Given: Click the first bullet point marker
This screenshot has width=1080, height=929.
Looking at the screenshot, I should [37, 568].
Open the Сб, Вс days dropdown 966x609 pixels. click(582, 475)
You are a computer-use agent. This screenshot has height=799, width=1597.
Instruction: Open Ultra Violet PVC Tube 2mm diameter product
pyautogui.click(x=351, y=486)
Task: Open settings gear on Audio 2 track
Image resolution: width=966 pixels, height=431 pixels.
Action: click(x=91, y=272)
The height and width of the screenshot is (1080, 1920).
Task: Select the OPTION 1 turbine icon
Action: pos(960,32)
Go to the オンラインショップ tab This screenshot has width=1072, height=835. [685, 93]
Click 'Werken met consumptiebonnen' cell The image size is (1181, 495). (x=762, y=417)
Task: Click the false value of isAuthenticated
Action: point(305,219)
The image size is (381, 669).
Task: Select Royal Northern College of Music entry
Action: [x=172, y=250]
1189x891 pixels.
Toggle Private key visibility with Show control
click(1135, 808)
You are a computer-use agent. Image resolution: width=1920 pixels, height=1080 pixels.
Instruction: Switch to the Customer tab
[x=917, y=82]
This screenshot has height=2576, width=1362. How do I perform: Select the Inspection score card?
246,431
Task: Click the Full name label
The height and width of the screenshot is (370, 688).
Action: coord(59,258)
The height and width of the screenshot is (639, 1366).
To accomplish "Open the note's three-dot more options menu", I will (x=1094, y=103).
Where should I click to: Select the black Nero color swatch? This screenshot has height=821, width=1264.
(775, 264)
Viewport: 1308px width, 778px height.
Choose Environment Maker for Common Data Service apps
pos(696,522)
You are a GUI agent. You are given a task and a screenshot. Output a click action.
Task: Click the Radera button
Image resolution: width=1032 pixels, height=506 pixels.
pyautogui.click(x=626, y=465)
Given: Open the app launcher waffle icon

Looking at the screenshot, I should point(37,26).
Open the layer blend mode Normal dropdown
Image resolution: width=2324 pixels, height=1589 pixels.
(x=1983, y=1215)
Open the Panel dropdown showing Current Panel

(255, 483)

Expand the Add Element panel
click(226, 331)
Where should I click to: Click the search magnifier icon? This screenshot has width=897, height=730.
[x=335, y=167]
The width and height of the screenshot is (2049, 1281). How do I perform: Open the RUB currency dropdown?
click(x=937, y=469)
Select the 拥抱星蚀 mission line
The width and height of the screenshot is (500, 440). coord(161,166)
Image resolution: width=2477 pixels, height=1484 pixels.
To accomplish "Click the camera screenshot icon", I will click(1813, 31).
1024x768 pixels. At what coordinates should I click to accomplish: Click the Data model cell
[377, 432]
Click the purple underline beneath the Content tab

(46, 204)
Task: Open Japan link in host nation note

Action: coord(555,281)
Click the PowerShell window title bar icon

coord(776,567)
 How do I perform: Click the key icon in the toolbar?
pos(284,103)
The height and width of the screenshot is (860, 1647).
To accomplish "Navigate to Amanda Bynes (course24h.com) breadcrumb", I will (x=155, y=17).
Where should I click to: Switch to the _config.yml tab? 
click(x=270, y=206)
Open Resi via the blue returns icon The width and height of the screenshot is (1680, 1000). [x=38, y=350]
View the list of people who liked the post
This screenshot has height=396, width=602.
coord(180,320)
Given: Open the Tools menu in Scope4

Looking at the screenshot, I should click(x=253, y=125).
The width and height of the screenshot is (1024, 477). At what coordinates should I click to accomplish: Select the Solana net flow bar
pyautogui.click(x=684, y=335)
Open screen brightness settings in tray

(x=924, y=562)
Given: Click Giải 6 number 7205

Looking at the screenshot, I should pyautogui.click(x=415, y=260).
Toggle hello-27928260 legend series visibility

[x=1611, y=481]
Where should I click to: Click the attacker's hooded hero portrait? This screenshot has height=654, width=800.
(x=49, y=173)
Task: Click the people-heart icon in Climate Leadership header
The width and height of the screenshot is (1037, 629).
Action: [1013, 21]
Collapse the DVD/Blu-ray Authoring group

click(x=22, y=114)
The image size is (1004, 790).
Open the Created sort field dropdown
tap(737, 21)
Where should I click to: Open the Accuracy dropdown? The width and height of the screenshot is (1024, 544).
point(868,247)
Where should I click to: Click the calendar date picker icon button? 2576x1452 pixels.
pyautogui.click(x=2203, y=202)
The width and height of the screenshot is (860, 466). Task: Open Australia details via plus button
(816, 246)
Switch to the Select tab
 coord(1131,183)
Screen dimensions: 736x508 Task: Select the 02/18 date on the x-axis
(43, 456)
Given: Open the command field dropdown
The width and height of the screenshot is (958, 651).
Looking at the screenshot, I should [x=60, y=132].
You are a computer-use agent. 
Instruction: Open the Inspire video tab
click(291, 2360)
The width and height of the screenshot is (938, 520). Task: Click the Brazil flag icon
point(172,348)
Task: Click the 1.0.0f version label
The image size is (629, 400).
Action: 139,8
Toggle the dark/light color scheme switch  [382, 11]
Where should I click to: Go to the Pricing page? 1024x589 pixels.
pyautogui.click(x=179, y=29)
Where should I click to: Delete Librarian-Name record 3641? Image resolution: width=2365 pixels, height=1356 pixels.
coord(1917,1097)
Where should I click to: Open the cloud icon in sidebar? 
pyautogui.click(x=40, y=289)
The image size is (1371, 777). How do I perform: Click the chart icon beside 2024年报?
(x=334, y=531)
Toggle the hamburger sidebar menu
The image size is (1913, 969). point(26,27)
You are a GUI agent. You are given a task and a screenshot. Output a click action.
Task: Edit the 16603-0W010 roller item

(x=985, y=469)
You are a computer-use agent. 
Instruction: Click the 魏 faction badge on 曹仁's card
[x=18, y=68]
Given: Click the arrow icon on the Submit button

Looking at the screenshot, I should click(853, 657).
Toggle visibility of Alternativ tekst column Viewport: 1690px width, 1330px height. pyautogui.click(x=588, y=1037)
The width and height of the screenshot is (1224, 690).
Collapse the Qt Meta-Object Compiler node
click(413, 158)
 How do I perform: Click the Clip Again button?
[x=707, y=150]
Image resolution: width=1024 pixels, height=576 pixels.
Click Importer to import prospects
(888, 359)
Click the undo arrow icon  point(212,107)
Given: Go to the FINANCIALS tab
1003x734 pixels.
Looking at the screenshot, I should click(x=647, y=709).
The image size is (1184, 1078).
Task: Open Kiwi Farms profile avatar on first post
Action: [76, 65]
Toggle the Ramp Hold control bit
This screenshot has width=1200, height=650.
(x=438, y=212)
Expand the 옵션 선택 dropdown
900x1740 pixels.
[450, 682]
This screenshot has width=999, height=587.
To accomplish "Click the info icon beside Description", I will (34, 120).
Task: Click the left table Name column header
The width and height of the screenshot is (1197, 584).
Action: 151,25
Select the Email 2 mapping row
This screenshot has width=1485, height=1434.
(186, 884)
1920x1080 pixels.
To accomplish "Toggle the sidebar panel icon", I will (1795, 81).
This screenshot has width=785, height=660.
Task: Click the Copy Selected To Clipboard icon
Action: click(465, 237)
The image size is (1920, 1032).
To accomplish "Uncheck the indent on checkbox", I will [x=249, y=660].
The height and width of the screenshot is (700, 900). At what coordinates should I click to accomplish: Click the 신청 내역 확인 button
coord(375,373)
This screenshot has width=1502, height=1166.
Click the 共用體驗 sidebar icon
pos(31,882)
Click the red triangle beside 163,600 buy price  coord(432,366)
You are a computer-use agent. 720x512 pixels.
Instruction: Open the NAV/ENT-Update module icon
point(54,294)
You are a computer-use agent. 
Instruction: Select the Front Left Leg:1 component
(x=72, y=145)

**SET TASK**
Set down every one of the rows above again, line for line, without changing a single character.

**EXERCISE RESULT**
Given: Click the first bullet point marker
This screenshot has width=1080, height=929.
Looking at the screenshot, I should [37, 568].
Open the Сб, Вс days dropdown 966x609 pixels. click(582, 475)
You are a computer-use agent. This screenshot has height=799, width=1597.
Instruction: Open Ultra Violet PVC Tube 2mm diameter product
pyautogui.click(x=351, y=486)
Task: Open settings gear on Audio 2 track
Image resolution: width=966 pixels, height=431 pixels.
Action: click(x=91, y=272)
The height and width of the screenshot is (1080, 1920).
Task: Select the OPTION 1 turbine icon
Action: pos(960,32)
Go to the オンラインショップ tab This screenshot has width=1072, height=835. [685, 93]
Click 'Werken met consumptiebonnen' cell The image size is (1181, 495). (x=762, y=417)
Task: Click the false value of isAuthenticated
Action: point(305,219)
The image size is (381, 669).
Task: Select Royal Northern College of Music entry
Action: [x=172, y=250]
1189x891 pixels.
Toggle Private key visibility with Show control
click(1135, 808)
You are a computer-use agent. Image resolution: width=1920 pixels, height=1080 pixels.
Instruction: Switch to the Customer tab
[x=917, y=82]
This screenshot has height=2576, width=1362. How do I perform: Select the Inspection score card?
246,431
Task: Click the Full name label
The height and width of the screenshot is (370, 688).
Action: coord(59,258)
The height and width of the screenshot is (639, 1366).
To accomplish "Open the note's three-dot more options menu", I will (x=1094, y=103).
Where should I click to: Select the black Nero color swatch? This screenshot has height=821, width=1264.
(775, 264)
Viewport: 1308px width, 778px height.
Choose Environment Maker for Common Data Service apps
pos(696,522)
You are a GUI agent. You are given a task and a screenshot. Output a click action.
Task: Click the Radera button
Image resolution: width=1032 pixels, height=506 pixels.
pyautogui.click(x=626, y=465)
Given: Open the app launcher waffle icon

Looking at the screenshot, I should point(37,26).
Open the layer blend mode Normal dropdown
Image resolution: width=2324 pixels, height=1589 pixels.
(x=1983, y=1215)
Open the Panel dropdown showing Current Panel

(255, 483)

Expand the Add Element panel
click(226, 331)
Where should I click to: Click the search magnifier icon? This screenshot has width=897, height=730.
[x=335, y=167]
The width and height of the screenshot is (2049, 1281). How do I perform: Open the RUB currency dropdown?
click(x=937, y=469)
Select the 拥抱星蚀 mission line
The width and height of the screenshot is (500, 440). coord(161,166)
Image resolution: width=2477 pixels, height=1484 pixels.
To accomplish "Click the camera screenshot icon", I will click(1813, 31).
1024x768 pixels. At what coordinates should I click to accomplish: Click the Data model cell
[377, 432]
Click the purple underline beneath the Content tab

(46, 204)
Task: Open Japan link in host nation note

Action: coord(555,281)
Click the PowerShell window title bar icon

coord(776,567)
 How do I perform: Click the key icon in the toolbar?
pos(284,103)
The height and width of the screenshot is (860, 1647).
To accomplish "Navigate to Amanda Bynes (course24h.com) breadcrumb", I will (x=155, y=17).
Where should I click to: Switch to the _config.yml tab? 
click(x=270, y=206)
Open Resi via the blue returns icon The width and height of the screenshot is (1680, 1000). [x=38, y=350]
View the list of people who liked the post
This screenshot has height=396, width=602.
coord(180,320)
Given: Open the Tools menu in Scope4

Looking at the screenshot, I should click(x=253, y=125).
The width and height of the screenshot is (1024, 477). At what coordinates should I click to accomplish: Select the Solana net flow bar
pyautogui.click(x=684, y=335)
Open screen brightness settings in tray

(x=924, y=562)
Given: Click Giải 6 number 7205

Looking at the screenshot, I should pyautogui.click(x=415, y=260).
Toggle hello-27928260 legend series visibility

[x=1611, y=481]
Where should I click to: Click the attacker's hooded hero portrait? This screenshot has height=654, width=800.
(x=49, y=173)
Task: Click the people-heart icon in Climate Leadership header
The width and height of the screenshot is (1037, 629).
Action: [1013, 21]
Collapse the DVD/Blu-ray Authoring group

click(x=22, y=114)
The image size is (1004, 790).
Open the Created sort field dropdown
tap(737, 21)
Where should I click to: Open the Accuracy dropdown? The width and height of the screenshot is (1024, 544).
point(868,247)
Where should I click to: Click the calendar date picker icon button? 2576x1452 pixels.
pyautogui.click(x=2203, y=202)
The width and height of the screenshot is (860, 466). Task: Open Australia details via plus button
(816, 246)
Switch to the Select tab
 coord(1131,183)
Screen dimensions: 736x508 Task: Select the 02/18 date on the x-axis
(43, 456)
Given: Open the command field dropdown
The width and height of the screenshot is (958, 651).
Looking at the screenshot, I should [x=60, y=132].
You are a computer-use agent. 
Instruction: Open the Inspire video tab
click(291, 2360)
The width and height of the screenshot is (938, 520). Task: Click the Brazil flag icon
point(172,348)
Task: Click the 1.0.0f version label
The image size is (629, 400).
Action: 139,8
Toggle the dark/light color scheme switch  [382, 11]
Where should I click to: Go to the Pricing page? 1024x589 pixels.
pyautogui.click(x=179, y=29)
Where should I click to: Delete Librarian-Name record 3641? Image resolution: width=2365 pixels, height=1356 pixels.
coord(1917,1097)
Where should I click to: Open the cloud icon in sidebar? 
pyautogui.click(x=40, y=289)
The image size is (1371, 777). How do I perform: Click the chart icon beside 2024年报?
(x=334, y=531)
Toggle the hamburger sidebar menu
The image size is (1913, 969). point(26,27)
You are a GUI agent. You are given a task and a screenshot. Output a click action.
Task: Edit the 16603-0W010 roller item

(x=985, y=469)
You are a computer-use agent. 
Instruction: Click the 魏 faction badge on 曹仁's card
[x=18, y=68]
Given: Click the arrow icon on the Submit button

Looking at the screenshot, I should click(853, 657).
Toggle visibility of Alternativ tekst column Viewport: 1690px width, 1330px height. pyautogui.click(x=588, y=1037)
The width and height of the screenshot is (1224, 690).
Collapse the Qt Meta-Object Compiler node
click(413, 158)
 How do I perform: Click the Clip Again button?
[x=707, y=150]
Image resolution: width=1024 pixels, height=576 pixels.
Click Importer to import prospects
(888, 359)
Click the undo arrow icon  point(212,107)
Given: Go to the FINANCIALS tab
1003x734 pixels.
Looking at the screenshot, I should click(x=647, y=709).
The image size is (1184, 1078).
Task: Open Kiwi Farms profile avatar on first post
Action: [76, 65]
Toggle the Ramp Hold control bit
This screenshot has width=1200, height=650.
(x=438, y=212)
Expand the 옵션 선택 dropdown
900x1740 pixels.
[450, 682]
This screenshot has width=999, height=587.
To accomplish "Click the info icon beside Description", I will (34, 120).
Task: Click the left table Name column header
The width and height of the screenshot is (1197, 584).
Action: 151,25
Select the Email 2 mapping row
This screenshot has width=1485, height=1434.
(186, 884)
1920x1080 pixels.
To accomplish "Toggle the sidebar panel icon", I will (1795, 81).
This screenshot has width=785, height=660.
Task: Click the Copy Selected To Clipboard icon
Action: click(465, 237)
The image size is (1920, 1032).
To accomplish "Uncheck the indent on checkbox", I will [x=249, y=660].
The height and width of the screenshot is (700, 900). At what coordinates should I click to accomplish: Click the 신청 내역 확인 button
coord(375,373)
This screenshot has width=1502, height=1166.
Click the 共用體驗 sidebar icon
pos(31,882)
Click the red triangle beside 163,600 buy price  coord(432,366)
You are a computer-use agent. 720x512 pixels.
Instruction: Open the NAV/ENT-Update module icon
point(54,294)
You are a computer-use agent. 
Instruction: Select the Front Left Leg:1 component
(x=72, y=145)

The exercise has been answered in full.